『寄生獣』だけじゃない! 超常ミステリーから本格歴史漫画まで、今こそ読みたい岩明均の名作漫画

おもしろすぎて読者をやきもきさせる未完の歴史漫画

 現時点ではまだ未完だが、今年6月に5年ぶりの新刊が発売された『ヒストリエ』も名作と言われている。アレキサンダー大王の書記官となるエウメネスの波乱に満ちた生涯に焦点をあてており、『レイリ』と同様歴史に残っている事実をなぞりつつも史実上では謎に満ちた人物であるエウメネスを魅力的に描いた作品だ。

 史実を下敷きにした緻密なストーリーとフィクションの絶妙な融合が高い評価を得ており、本作でも岩明均らしい伏線回収は随所に見られる。特にエウメネスと元使用人カロンが再会するエピソードは、読者の心を大きく震わせた。ネット上でも「新刊が出る度にやっぱりおもしろいなと思わせてくれる」「最後まで描ききってほしい」など絶賛と完結を望む声が多い。

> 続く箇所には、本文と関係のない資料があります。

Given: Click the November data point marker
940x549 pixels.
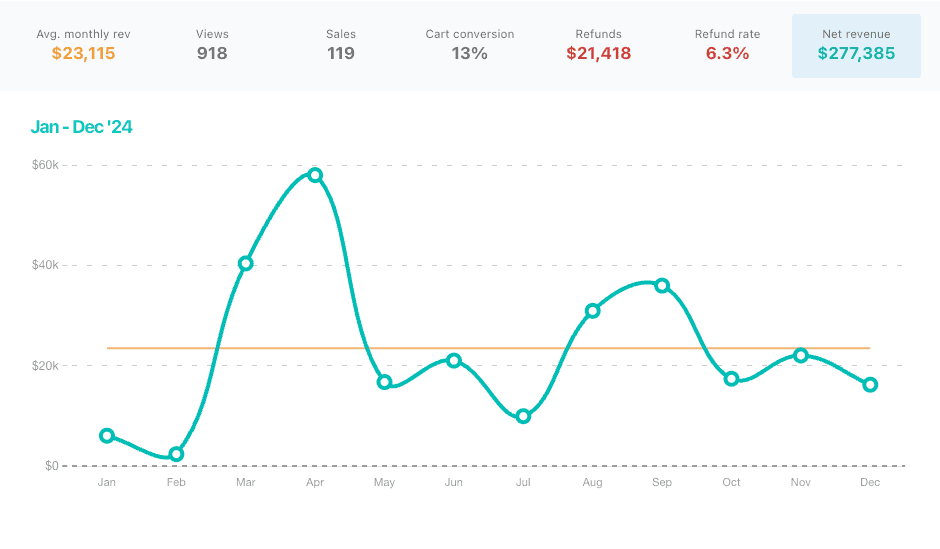Looking at the screenshot, I should 801,355.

 岩明均作品には他にも吃音に悩む女子高生・風子がウェイトレスとして働く喫茶店を舞台にした人情劇『風子のいる店』や、『ヒストリエ』と同じく古代ヨーロッパを時代背景とした『ヘウレーカ』などがある。岩明均作品に共通する特徴としては、巧みな構成力や強いメッセージ性と、それを印象付ける鬼気迫る描写だろう。『ヒストリエ』についてはまだ未完であるが、岩明均作品はコンパクトな巻数のものが多いので取っ付きやすいはず。ぜひ岩明均の世界に浸ってみてほしい。